→ **EXCERPTED DATA**:
/---

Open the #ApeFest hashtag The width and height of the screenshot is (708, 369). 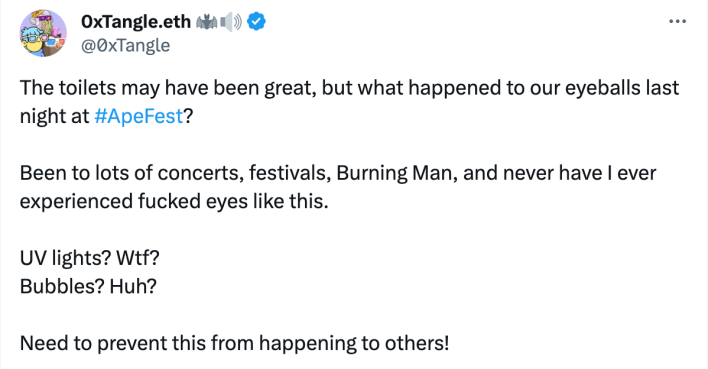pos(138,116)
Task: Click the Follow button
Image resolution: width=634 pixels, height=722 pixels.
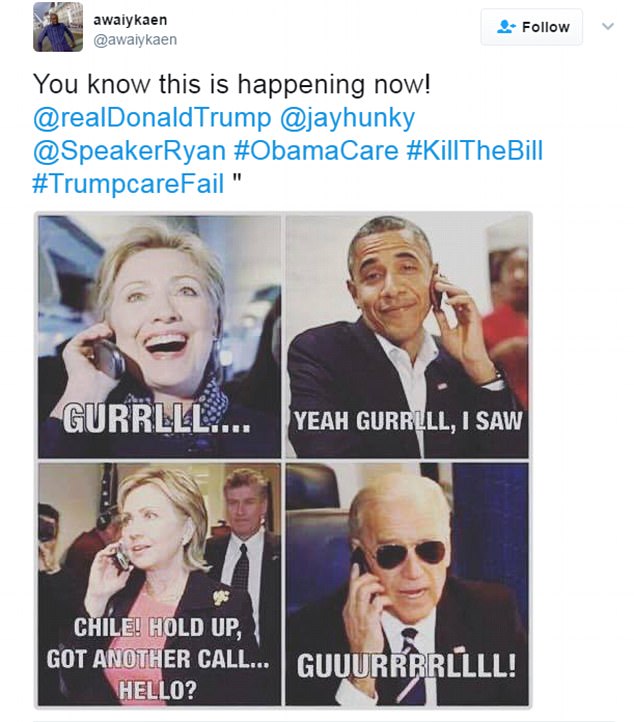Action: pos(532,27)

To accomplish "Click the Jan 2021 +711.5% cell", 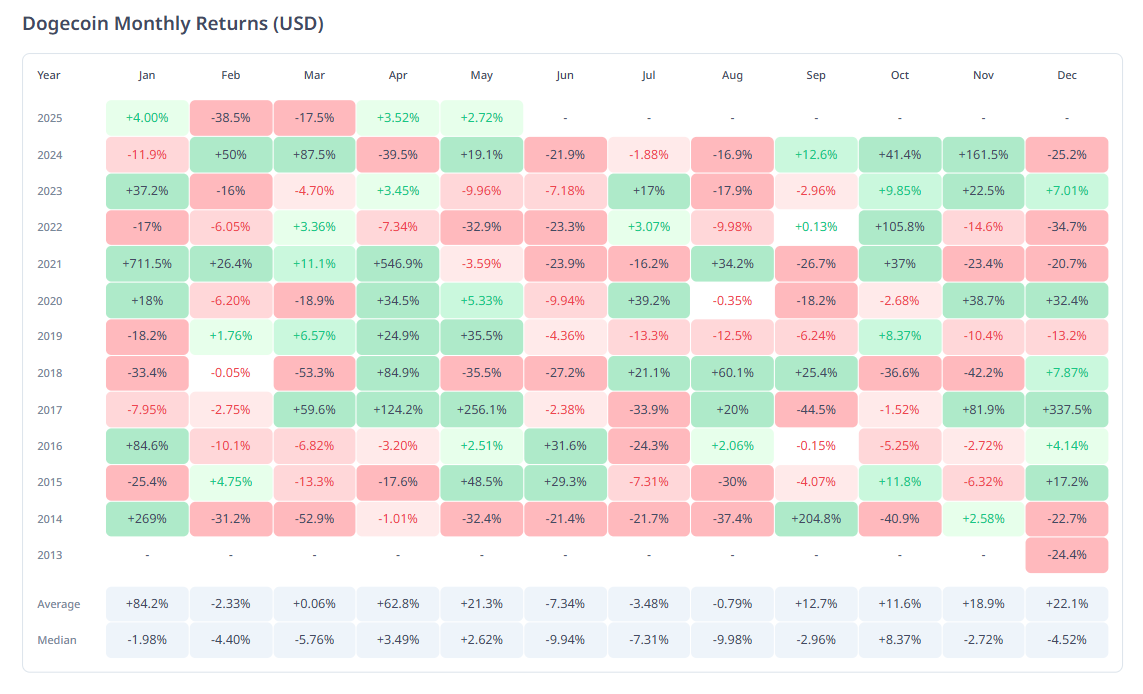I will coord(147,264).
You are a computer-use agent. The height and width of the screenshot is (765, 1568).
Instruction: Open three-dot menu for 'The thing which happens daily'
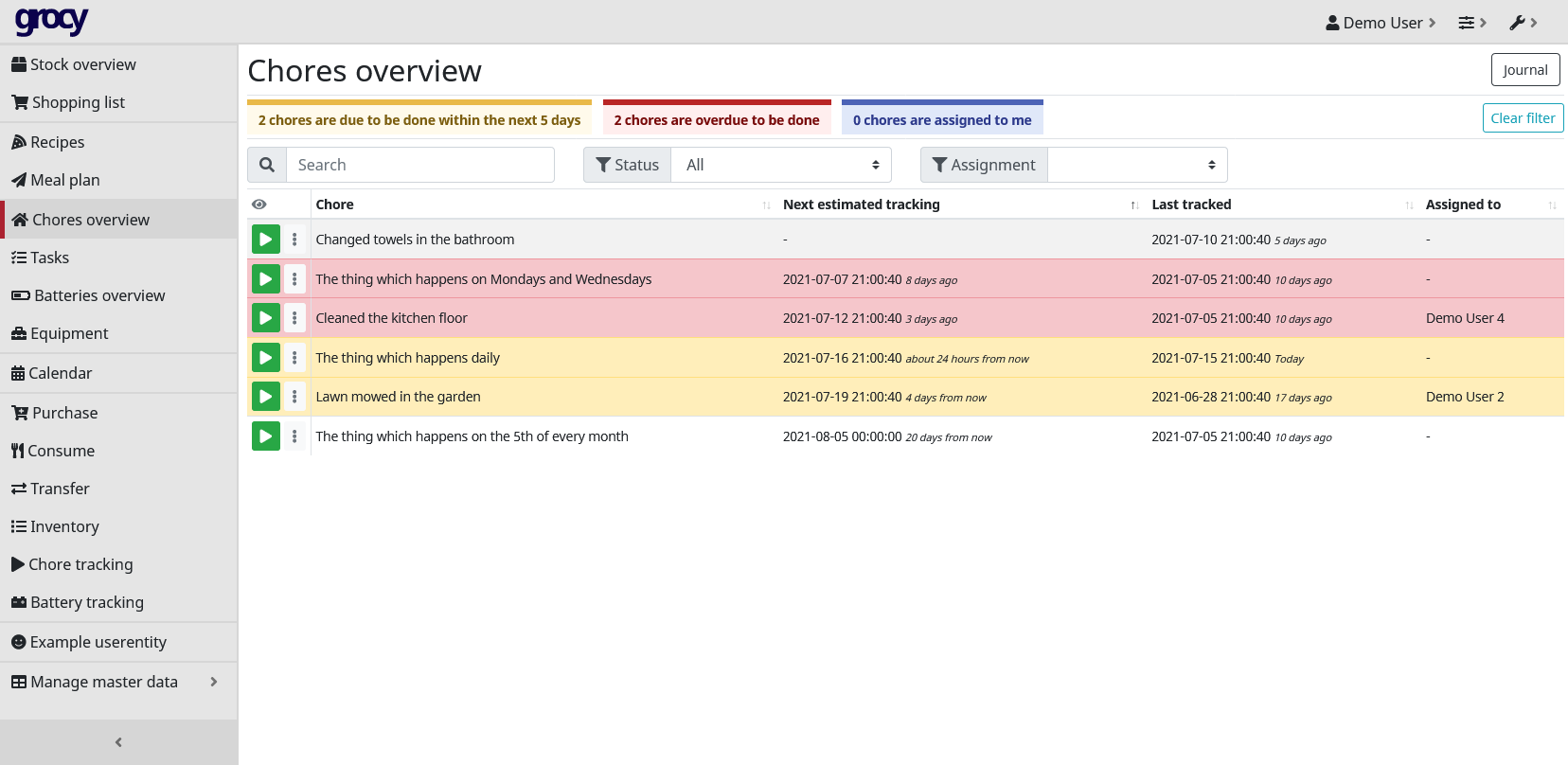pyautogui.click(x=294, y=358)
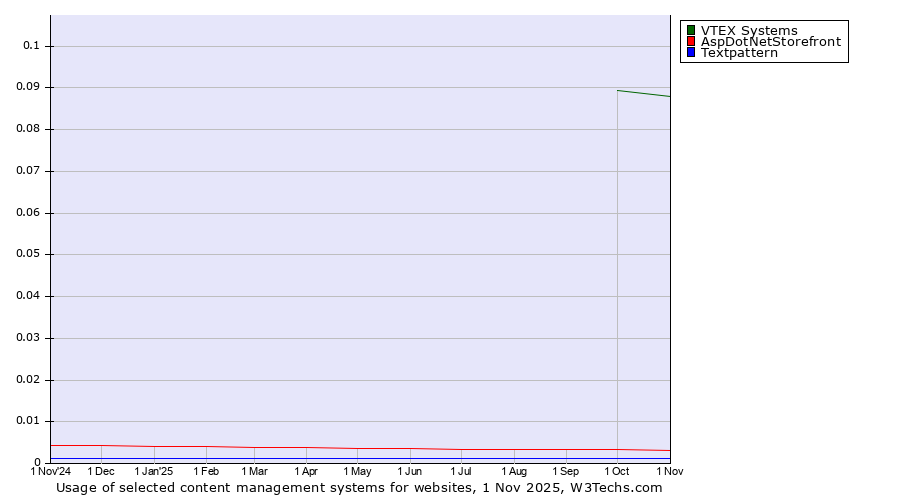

\---
/---

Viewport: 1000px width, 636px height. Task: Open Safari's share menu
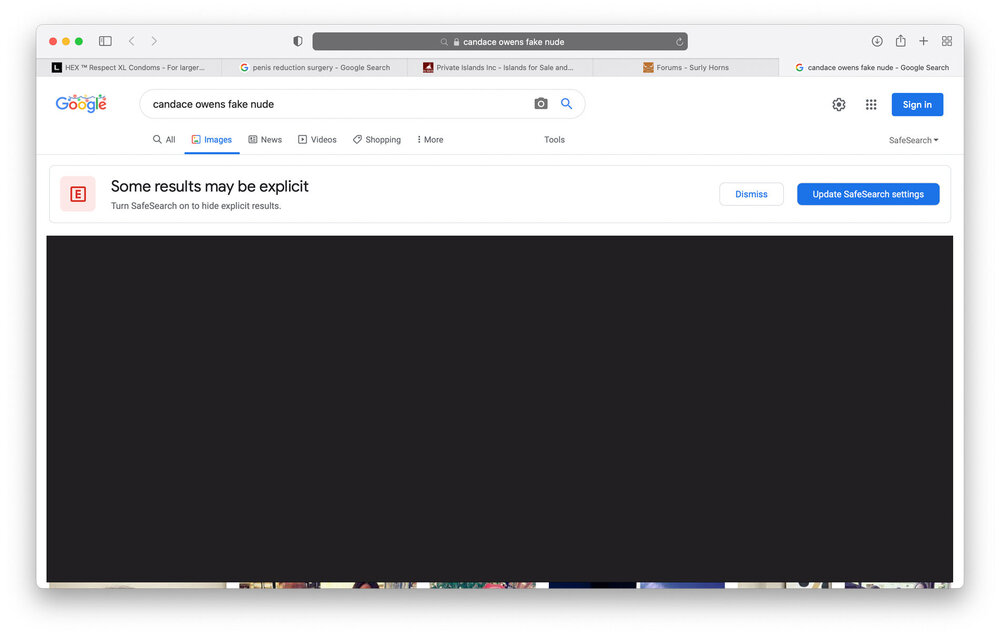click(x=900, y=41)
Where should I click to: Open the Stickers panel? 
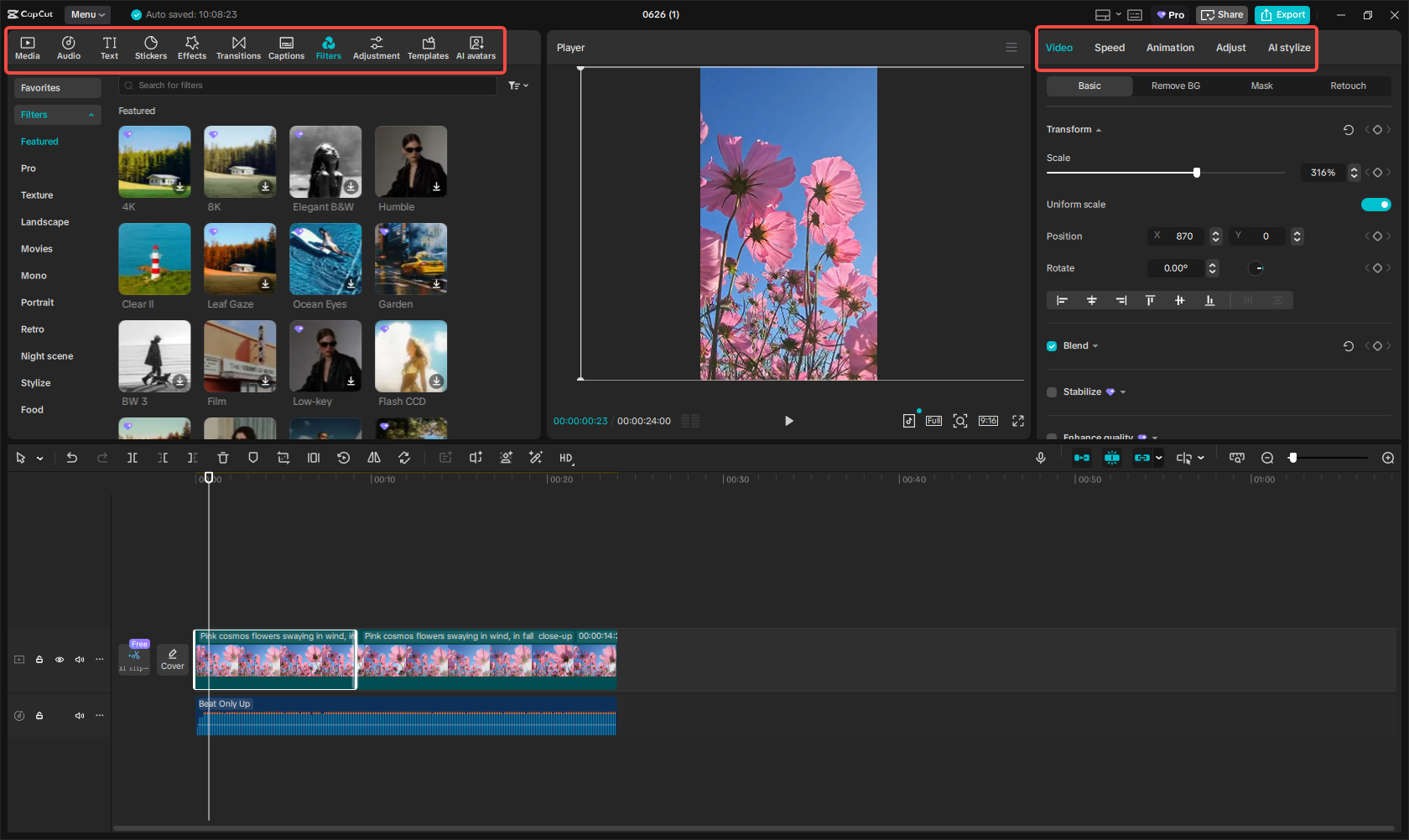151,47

\---
/---

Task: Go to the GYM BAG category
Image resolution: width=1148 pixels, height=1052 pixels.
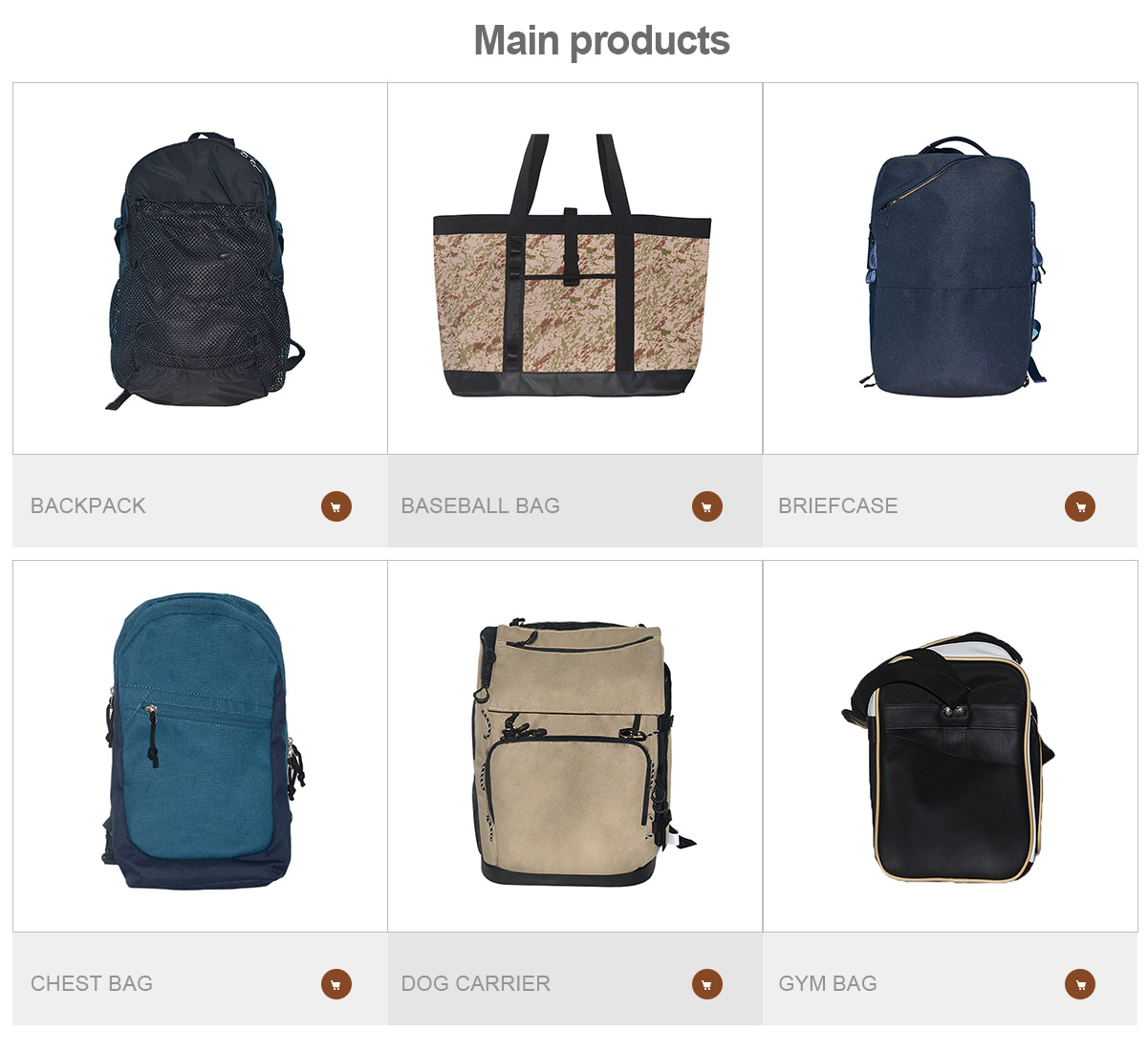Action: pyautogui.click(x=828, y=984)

\---

→ **EXERCISE INSTRUCTIONS**:
Update the rows that begin at the line containing "You are a computer-use" and stop after the line containing "pyautogui.click(x=294, y=358)", replacing "three-dot menu" with "options menu" and changing nothing else. Return only those rows, without the pictures.

→ **SOLUTION BELOW**:
You are a computer-use agent. The height and width of the screenshot is (765, 1568).
Instruction: Open options menu for 'The thing which happens daily'
pyautogui.click(x=294, y=358)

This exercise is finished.